Lalu, Allah memberi wahyu kepada Nuh, bahwa tiga perkara tidaklah dibutuhkan Nuh, yang dibutuhkannya dua perkara dan disimpannya. Nabi Nuh memaksa iblis menceritakan dua perkara tersebut. "Apa dua perkara tadi, hai iblis?” tanya Nabi Nuh.

“Dua perkara yang tidak akan kamu dustakan atau ingkari, manusia akan rusak sebab sifat hirs (ingin) dan hasud. Sebab hasud, aku dilaknat dan dijadikan setan rajim (diusir) dan sebab hirs (ingin) aku bisa menarik hati Adam, sehingga dia memakan buah yang dilarang di surga. padahal dia diperbolehkan makan apa pun kecuali buah kuldi."

Batinku kecamuk pada tafakur mabuk, aku menatap nun, ada badai bawakan pesan purba, Dunia ini seperti memegang satu bara di tangan kiri, tangan kanan menadah amanat Ilahi. Dan aku bertanya pada satu titik di kedalaman jiwa, kapal Nuh yang dulu karam kini terdampar di mana? Bukankah bencana purba telah surut ditelan bumi?

Aku berpikir panjang ke helai rambutku hampir luruh, dan kening menjadi tanah lapang tempat berpetualang. Akankah mahkota asmaraloka benar-benar punah kembali? Kita pulang, lihatlah! Tetesan embun mengalir di sudut mata di ujung doa, berharap mampu surutkan bencana di mana-mana, ternyata dispensasi Tuhan tertutup sudah.

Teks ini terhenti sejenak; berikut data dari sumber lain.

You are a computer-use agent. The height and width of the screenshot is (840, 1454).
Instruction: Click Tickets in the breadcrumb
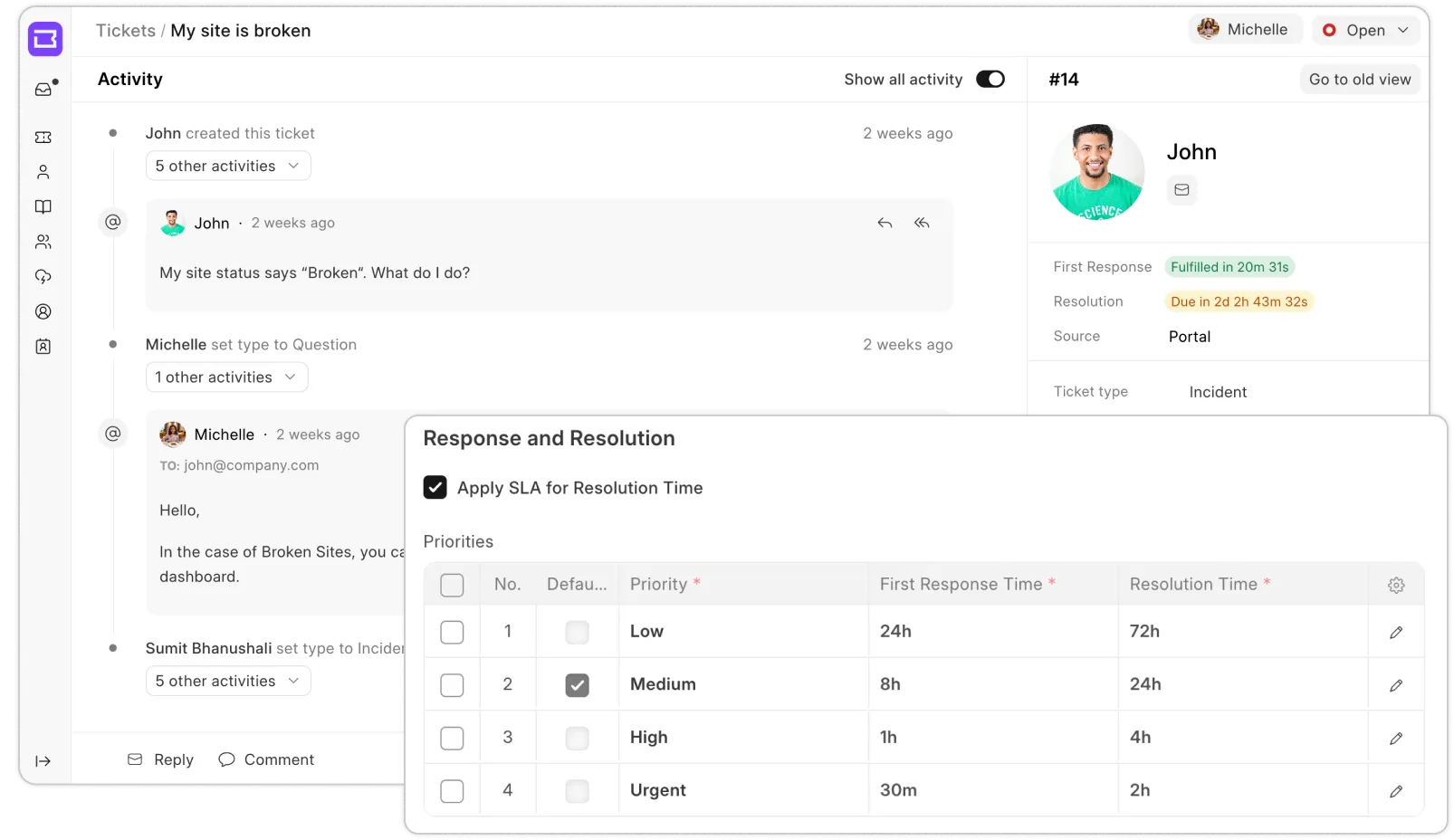(126, 30)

Kapal Nuh yang dulu terdampar kembali berlayar di setiap debur-debur ombak di dada umat, hingga sampai dunia ini benar-benar kiamat. Gonjang-ganjing di mata batinku mengisyaratkan lampu kuning, angin dari berbagai arah menguar ke seantero bumi.

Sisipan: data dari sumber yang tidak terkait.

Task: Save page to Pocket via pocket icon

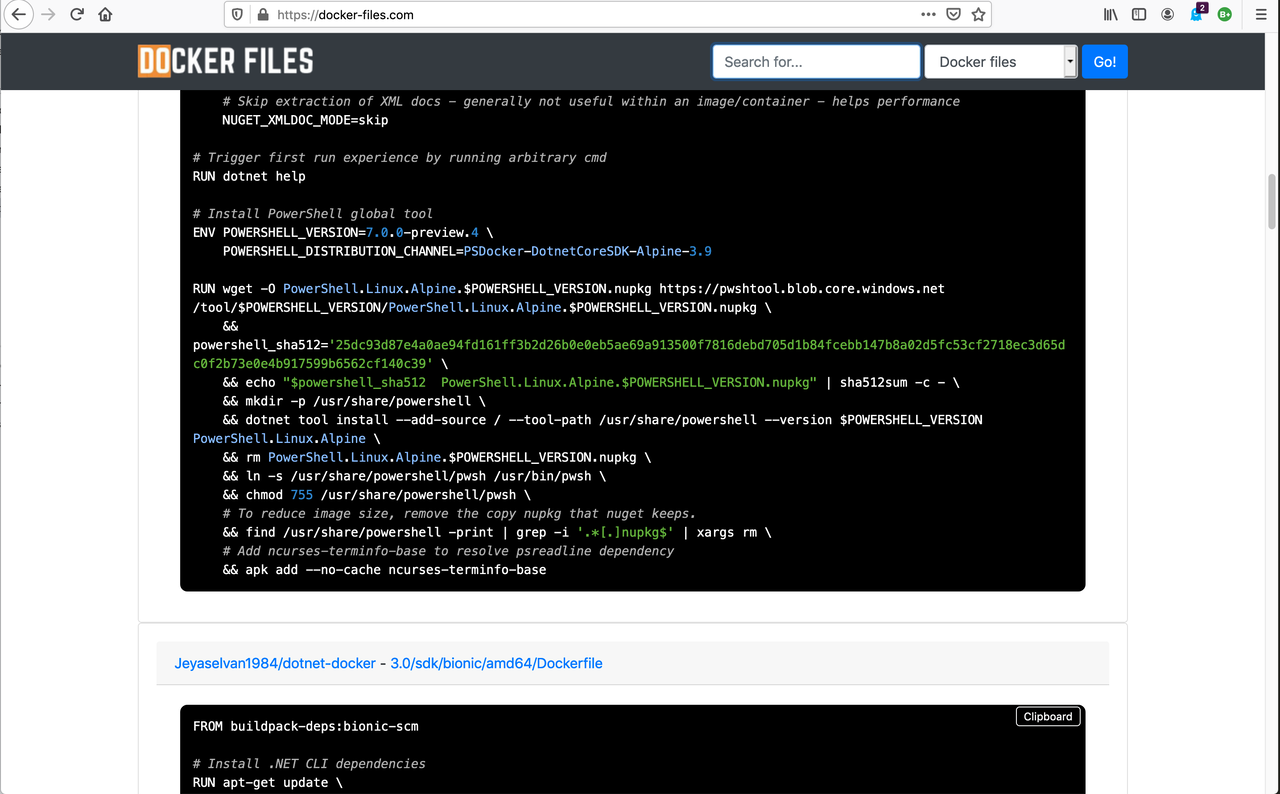Action: pyautogui.click(x=953, y=14)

Panji-panji akan dibakar teknologi, di mana kawan, siapa lawan menjadi pertarungan ke titik tak terselesaikan. Risau di depan mata, samudra yang dulu ditelan bumi kembali membara. Air mata bercampur darah mengalir ke segara, dunia benar-benar punah menjadi ajang armagedon. Layaran batinku kehilangan dermaga, aku memohon di khusyu' yang purna, badai redalah! Langit terbelah.